THE EXERCISE: Copy each line of the material below word for word, and leave the pictures out of your copy.

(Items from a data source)

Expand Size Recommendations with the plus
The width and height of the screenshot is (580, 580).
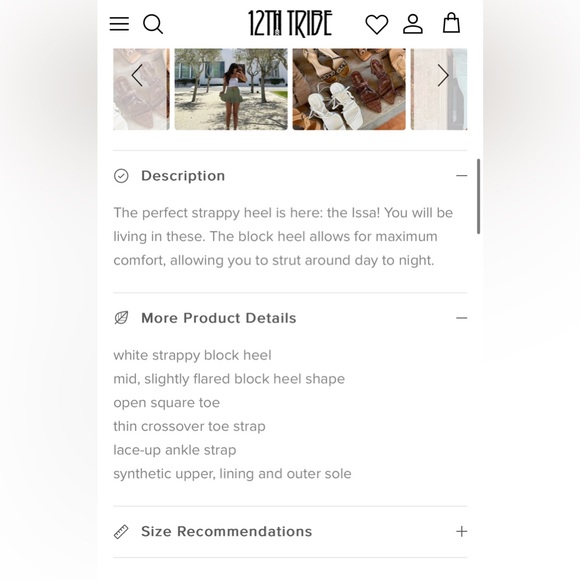click(x=461, y=532)
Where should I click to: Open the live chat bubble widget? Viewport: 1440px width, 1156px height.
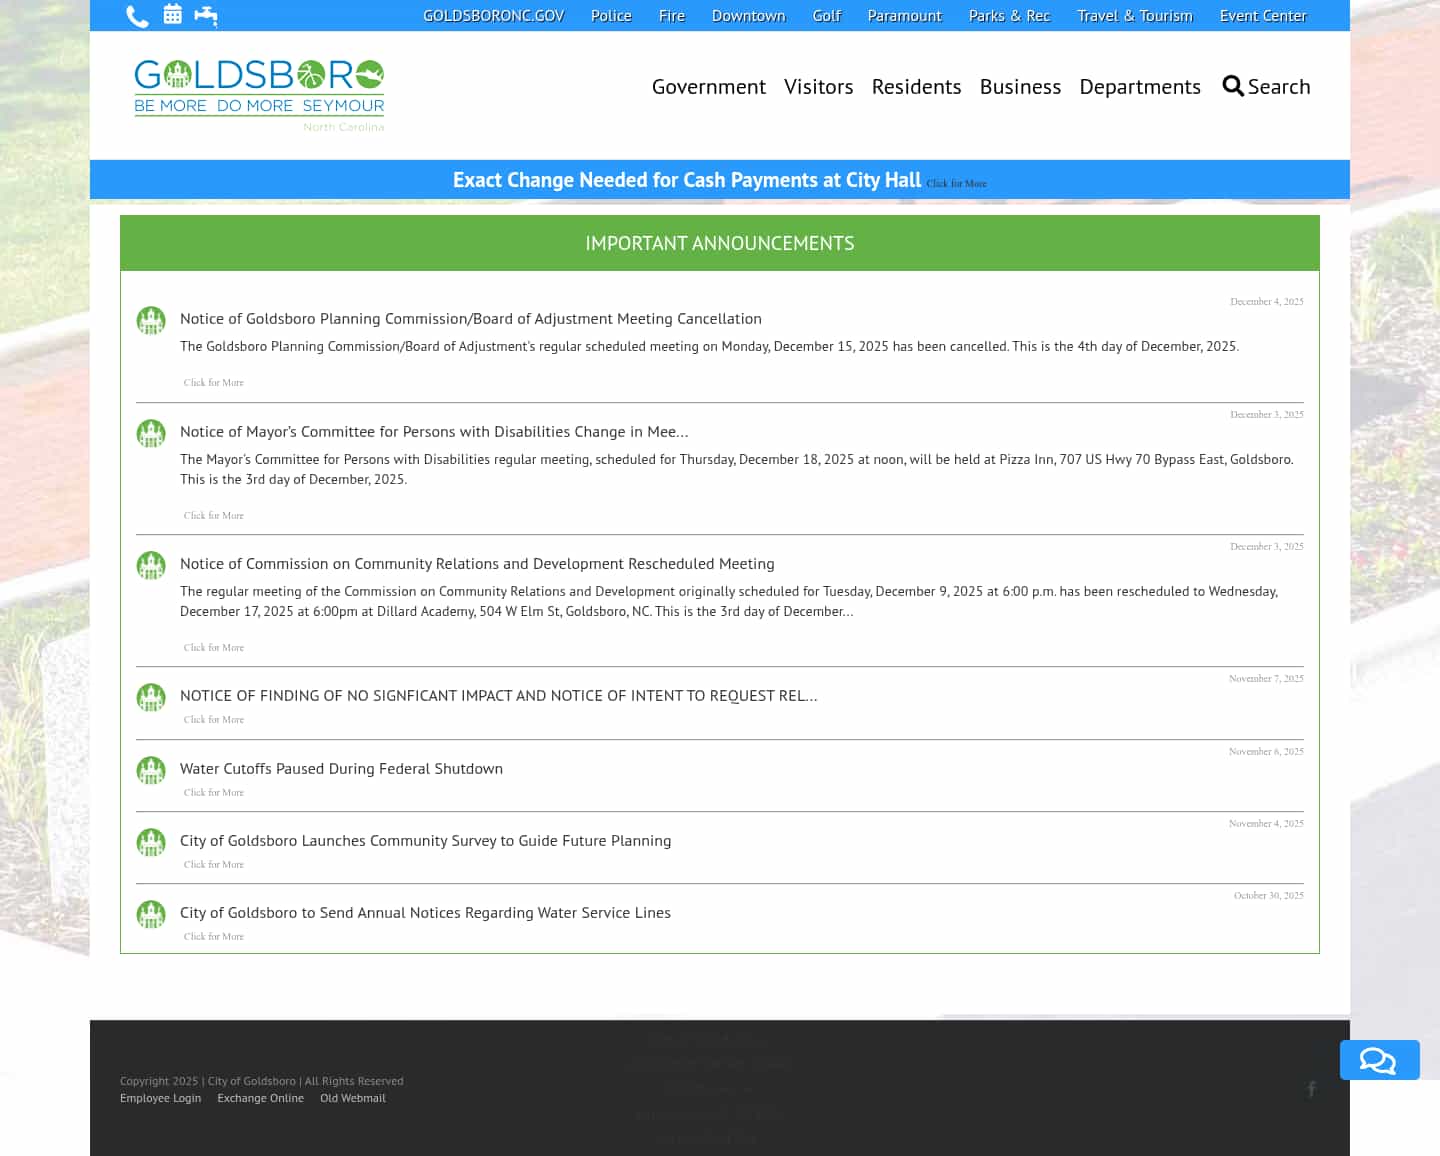click(x=1380, y=1060)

SOLUTION FOR THIS EXERCISE:
Expand Size Recommendations with the plus
The width and height of the screenshot is (580, 580).
click(x=461, y=532)
Where should I click to: Open the live chat bubble widget? Viewport: 1440px width, 1156px height.
click(x=1380, y=1060)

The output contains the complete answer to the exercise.